Copy the entries below word for word, from the line containing "Task: Tick the" through the line containing "Looking at the screenshot, I should click(x=755, y=418).", including both of those lines.
☆ ☆ ☆ ☆ ☆ ☆ ☆
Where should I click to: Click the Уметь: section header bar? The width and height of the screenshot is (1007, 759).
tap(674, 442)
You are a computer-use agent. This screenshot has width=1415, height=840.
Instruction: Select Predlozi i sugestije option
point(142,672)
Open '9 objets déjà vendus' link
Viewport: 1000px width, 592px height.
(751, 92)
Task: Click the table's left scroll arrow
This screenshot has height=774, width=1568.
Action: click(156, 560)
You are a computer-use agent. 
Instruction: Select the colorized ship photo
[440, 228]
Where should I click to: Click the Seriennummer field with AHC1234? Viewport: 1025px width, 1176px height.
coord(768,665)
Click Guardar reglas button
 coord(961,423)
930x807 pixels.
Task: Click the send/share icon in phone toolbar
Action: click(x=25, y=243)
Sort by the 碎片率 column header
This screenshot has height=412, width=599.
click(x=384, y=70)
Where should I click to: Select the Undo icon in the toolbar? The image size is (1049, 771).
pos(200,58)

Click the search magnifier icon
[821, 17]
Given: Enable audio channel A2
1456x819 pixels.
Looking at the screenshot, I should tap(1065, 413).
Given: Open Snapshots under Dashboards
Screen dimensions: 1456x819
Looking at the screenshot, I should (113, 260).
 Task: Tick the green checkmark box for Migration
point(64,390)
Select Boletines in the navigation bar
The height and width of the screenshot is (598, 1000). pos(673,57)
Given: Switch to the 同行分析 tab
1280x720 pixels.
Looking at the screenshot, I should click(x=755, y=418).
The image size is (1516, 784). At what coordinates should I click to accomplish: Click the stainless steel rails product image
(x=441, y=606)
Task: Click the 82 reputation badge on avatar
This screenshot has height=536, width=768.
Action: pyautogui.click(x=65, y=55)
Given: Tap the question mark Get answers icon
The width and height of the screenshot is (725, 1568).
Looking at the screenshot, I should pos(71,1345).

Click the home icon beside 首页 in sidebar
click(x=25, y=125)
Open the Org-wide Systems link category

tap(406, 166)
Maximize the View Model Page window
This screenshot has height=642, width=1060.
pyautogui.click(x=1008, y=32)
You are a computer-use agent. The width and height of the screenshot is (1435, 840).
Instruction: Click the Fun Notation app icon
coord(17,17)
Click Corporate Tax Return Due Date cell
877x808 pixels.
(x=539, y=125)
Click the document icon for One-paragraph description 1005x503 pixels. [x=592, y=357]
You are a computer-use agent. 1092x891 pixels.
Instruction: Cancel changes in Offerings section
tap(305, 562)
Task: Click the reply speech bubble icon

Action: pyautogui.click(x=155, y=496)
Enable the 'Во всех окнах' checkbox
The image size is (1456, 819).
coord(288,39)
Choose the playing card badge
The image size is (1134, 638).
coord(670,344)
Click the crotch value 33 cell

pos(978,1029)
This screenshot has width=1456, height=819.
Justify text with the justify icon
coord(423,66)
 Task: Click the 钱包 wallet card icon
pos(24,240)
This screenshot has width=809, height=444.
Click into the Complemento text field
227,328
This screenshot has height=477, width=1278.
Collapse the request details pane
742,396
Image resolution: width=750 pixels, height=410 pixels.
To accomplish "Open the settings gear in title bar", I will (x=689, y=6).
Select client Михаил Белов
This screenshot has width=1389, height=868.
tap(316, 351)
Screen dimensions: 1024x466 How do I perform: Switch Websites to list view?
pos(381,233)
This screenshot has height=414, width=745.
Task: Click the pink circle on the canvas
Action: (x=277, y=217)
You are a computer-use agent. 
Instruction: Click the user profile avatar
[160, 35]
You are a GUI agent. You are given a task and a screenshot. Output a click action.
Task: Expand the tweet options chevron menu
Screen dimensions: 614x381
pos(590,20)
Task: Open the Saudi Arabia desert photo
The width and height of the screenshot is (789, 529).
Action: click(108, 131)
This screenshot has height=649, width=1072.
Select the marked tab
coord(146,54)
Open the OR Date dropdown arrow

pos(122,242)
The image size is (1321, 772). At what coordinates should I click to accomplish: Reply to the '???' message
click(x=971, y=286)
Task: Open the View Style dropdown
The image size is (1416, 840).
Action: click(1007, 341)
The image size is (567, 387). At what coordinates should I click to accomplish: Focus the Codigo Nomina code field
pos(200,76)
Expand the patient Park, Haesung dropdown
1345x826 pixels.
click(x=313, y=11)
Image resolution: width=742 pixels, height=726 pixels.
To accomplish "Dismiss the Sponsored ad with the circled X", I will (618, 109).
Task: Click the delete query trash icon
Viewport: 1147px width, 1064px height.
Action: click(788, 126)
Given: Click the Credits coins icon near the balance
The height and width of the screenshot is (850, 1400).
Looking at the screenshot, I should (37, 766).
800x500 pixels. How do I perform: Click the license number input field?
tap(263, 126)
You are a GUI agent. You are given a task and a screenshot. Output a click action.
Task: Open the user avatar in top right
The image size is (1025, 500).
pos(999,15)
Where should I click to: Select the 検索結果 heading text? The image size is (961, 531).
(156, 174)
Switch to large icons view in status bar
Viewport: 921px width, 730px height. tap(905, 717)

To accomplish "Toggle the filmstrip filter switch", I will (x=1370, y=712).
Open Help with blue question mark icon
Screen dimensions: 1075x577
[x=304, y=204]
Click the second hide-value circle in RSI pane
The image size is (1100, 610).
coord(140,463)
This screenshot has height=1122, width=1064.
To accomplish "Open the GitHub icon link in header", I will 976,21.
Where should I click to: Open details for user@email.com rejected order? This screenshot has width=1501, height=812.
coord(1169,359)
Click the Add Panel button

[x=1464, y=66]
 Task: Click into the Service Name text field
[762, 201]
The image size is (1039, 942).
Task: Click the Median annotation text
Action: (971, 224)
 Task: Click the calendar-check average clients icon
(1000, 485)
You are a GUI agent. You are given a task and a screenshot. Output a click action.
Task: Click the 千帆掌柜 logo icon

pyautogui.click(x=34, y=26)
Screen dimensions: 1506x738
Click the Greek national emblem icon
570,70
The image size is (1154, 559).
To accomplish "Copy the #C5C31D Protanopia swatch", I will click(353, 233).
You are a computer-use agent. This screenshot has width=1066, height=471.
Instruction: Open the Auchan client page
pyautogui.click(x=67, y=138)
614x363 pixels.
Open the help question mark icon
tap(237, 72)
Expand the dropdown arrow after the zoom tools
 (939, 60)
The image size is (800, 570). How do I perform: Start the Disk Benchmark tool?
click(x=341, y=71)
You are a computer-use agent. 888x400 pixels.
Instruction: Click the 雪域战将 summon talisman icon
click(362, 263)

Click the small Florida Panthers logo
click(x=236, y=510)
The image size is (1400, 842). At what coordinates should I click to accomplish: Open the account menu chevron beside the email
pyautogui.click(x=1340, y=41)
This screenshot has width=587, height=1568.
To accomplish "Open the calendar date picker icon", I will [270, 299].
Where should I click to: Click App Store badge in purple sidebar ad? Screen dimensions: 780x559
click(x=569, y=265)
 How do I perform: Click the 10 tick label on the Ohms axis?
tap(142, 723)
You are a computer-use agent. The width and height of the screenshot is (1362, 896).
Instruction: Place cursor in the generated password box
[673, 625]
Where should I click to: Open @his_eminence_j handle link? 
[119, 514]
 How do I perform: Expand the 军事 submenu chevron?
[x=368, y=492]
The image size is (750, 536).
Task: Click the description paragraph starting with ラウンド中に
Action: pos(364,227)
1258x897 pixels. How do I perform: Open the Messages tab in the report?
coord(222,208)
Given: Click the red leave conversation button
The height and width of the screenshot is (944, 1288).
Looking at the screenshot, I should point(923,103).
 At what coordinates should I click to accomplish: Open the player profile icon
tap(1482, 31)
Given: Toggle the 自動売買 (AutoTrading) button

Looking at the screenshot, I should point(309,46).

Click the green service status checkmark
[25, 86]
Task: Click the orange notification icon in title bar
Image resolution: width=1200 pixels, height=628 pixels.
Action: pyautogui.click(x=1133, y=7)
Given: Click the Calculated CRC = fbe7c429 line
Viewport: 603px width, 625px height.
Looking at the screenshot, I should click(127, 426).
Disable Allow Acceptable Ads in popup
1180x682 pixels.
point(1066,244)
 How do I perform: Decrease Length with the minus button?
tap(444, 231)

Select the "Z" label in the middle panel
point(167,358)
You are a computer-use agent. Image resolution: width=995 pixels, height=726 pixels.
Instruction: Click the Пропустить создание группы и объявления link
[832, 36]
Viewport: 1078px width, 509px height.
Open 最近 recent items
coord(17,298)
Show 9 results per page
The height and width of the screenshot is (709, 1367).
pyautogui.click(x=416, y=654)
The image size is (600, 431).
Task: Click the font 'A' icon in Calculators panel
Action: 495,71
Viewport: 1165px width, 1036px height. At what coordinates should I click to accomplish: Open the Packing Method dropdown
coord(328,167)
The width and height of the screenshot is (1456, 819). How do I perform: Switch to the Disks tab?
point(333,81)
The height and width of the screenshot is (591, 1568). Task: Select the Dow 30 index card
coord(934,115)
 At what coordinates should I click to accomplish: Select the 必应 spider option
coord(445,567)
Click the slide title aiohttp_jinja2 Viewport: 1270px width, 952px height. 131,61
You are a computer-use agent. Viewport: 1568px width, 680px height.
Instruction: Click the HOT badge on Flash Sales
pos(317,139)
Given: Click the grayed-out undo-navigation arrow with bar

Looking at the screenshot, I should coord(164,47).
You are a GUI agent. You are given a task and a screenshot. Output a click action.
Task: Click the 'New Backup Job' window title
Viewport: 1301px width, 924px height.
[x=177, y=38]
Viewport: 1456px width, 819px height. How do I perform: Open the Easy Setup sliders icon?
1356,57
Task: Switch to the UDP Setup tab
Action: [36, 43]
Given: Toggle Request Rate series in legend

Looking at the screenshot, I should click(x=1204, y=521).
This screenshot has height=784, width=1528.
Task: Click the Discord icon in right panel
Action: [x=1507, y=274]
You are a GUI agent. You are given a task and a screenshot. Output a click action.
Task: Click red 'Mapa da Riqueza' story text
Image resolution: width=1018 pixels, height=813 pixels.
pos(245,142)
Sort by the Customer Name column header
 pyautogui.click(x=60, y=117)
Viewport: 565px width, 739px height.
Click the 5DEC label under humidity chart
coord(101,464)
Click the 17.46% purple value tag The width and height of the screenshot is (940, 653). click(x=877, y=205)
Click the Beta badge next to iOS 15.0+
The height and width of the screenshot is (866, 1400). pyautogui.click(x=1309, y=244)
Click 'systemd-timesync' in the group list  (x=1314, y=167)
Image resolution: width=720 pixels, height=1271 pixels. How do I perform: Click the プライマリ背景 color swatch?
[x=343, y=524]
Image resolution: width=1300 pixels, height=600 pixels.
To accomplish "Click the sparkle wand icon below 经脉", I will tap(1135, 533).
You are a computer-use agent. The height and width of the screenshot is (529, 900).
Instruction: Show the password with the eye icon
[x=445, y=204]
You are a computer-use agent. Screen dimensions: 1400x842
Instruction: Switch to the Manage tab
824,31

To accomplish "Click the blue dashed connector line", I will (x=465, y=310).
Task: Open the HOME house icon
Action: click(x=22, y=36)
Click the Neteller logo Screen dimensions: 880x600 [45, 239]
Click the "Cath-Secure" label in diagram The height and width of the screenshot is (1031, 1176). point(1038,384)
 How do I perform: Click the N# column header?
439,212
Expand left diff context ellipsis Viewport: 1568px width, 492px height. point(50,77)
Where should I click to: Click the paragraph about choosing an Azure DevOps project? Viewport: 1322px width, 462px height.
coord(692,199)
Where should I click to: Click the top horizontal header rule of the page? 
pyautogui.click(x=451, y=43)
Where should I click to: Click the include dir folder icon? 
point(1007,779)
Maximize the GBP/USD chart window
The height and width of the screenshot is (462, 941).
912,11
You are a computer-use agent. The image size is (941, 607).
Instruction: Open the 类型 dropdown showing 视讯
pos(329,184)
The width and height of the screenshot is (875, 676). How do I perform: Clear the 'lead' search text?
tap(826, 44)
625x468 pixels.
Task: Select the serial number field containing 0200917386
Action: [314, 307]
☆ ☆ ☆ ☆ ☆ ☆ ☆
**THE ANSWER**
 Task: Tick the green checkmark box for Migration
point(64,390)
Select Boletines in the navigation bar
The height and width of the screenshot is (598, 1000). pos(673,57)
Given: Switch to the 同行分析 tab
1280x720 pixels.
Looking at the screenshot, I should click(x=755, y=418).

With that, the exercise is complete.